#### TASK REQUIREMENTS:
1: Using the post on Argentine novels below, decide whether each statement agrees with it, answering yes or no and quoting the deciding words: (a) Friends of Mine was first published in 2002 and won the Premio Emecé; (b) The Planets was written while Chejfec lived in Argentina; (c) the protagonist of The Islands finds that the Falklands/Malvinas War ended long ago.
2: Reproduce everything in the post on Argentine novels from "Over at The" down to "translated into English.".

#### ARTICLE:
▬▬▬▬▬▬▬▬▬▬
Over at The Argentina Independent, Joey Rubin has an article about five “exciting new Argentine novels” that have recently been translated into English.
As a huge fan of Southern Cone literature, the fact that there’s quality contemporary works coming out of that area isn’t that surprising, but it is almost shocking to realize just how many great Argentine books are being published in the States . . . Here are the five titles that Joey focused on, with short clips from his descriptions:
Friends of Mine by Ángela Pradelli: Called ‘Friends of Mine’, and also translated by [Andrea] Labinger, the novel tells the story of a group of women living in the Buenos Aires province, who meet once a year on 30th December to eat dinner, celebrate the New Year, and reflect on the strange, difficult and wonderful passage of time. Structured in short, lucid fragments, the novel reads like a coming-of-age tale for a group of friends, a neighborhood, and an era of life in middle-class Argentina that has as much resonance today (and outside of Spanish) as it did when it was first published in 2002 and was awarded the Premio Emecé. [. . .]
The Islands by Carlos Gamerro: Like the spiralling narrator of ‘Bad Burgers,’ the protagonist of ‘The Islands’ chases his own trauma down a rabbit hole when he discovers that, despite the passage of ten years, the Falklands/Malvinas War is still raging — a reality he’s not quite ready to confront. [. . .]
Traveller of the Century by Andrés Neuman: Neuman, who has written poetry (‘No sé por qué’), short story (‘Alumbramiento’) and travelogue (‘Cómo viajar sin ver’), created in ‘Traveller of the Century’ a novel that is at once contemporary and historical: set in Restoration-era Germany, it discusses sexual mores and intellectual disputes in a distinctly modern way. Praise from writers like Roberto Bolaño long ago boosted his reputation in the Spanish-speaking world, but more than acclaim or ambition, it’s the clarity and grace of Neuman’s prose that has earned him high standing among fans. [. . .]
The Planets by Sergio Chejfec: First published in Spanish in 1999, ‘The Planets’ was written during the fifteen-year period when Chejfec lived in Venezuela, a temporal and cultural dislocation important to the text. As ‘My Two Worlds’ used ambulatory reflection, ‘The Planets’ uses the act of remembering to elevate a simple story into an elegant register. It’s a mode of literature difficult to master, but worthy of celebration when done right. [. . .]
Varamo by César Aira: A novel kind of about a Peruvian man who takes up the homemade art of fish embalming, and also kind of about a very slow city-wide car race, and also kind of about the makings of a classic Central American poem, and yet somehow also not about these things at all. ‘Varamo’ is as strange, and as compelling, as Aira’s best work. In fact, it may be Aira’s best work. Or his worst. You’ll have to read all his books to know for certain.
▬▬▬▬▬▬▬▬▬▬
#### AVAILABLE DATA:
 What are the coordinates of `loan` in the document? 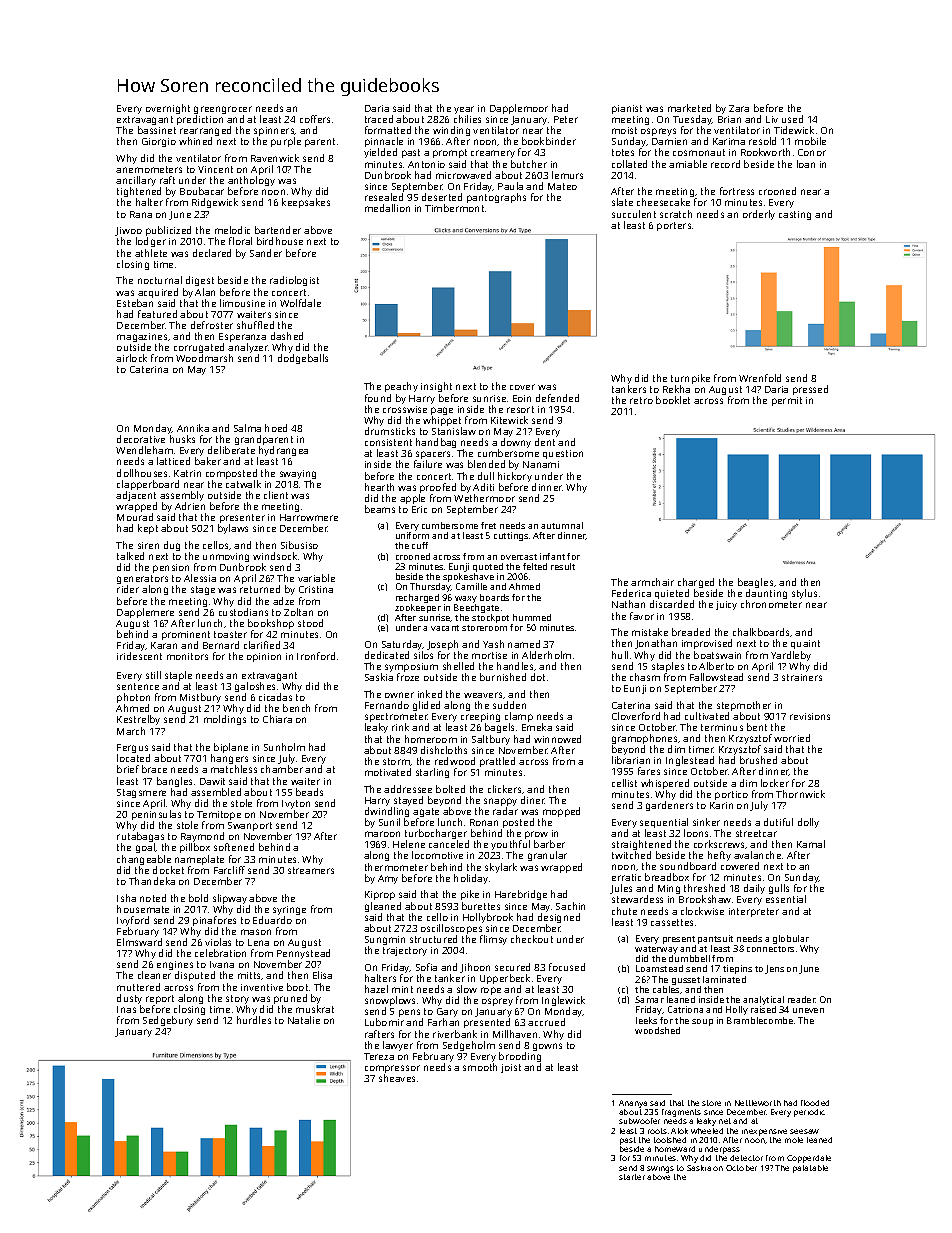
▬▬▬▬▬▬▬▬▬▬
#### EXPECTED ANSWERS:
1:
(a) Yes: "first published in 2002 and was awarded the Premio Emecé"
(b) No: "written during the fifteen-year period when Chejfec lived in Venezuela"
(c) No: "despite the passage of ten years, the Falklands/Malvinas War is still raging"

2:
Over at The Argentina Independent, Joey Rubin has an article about five “exciting new Argentine novels” that have recently been translated into English.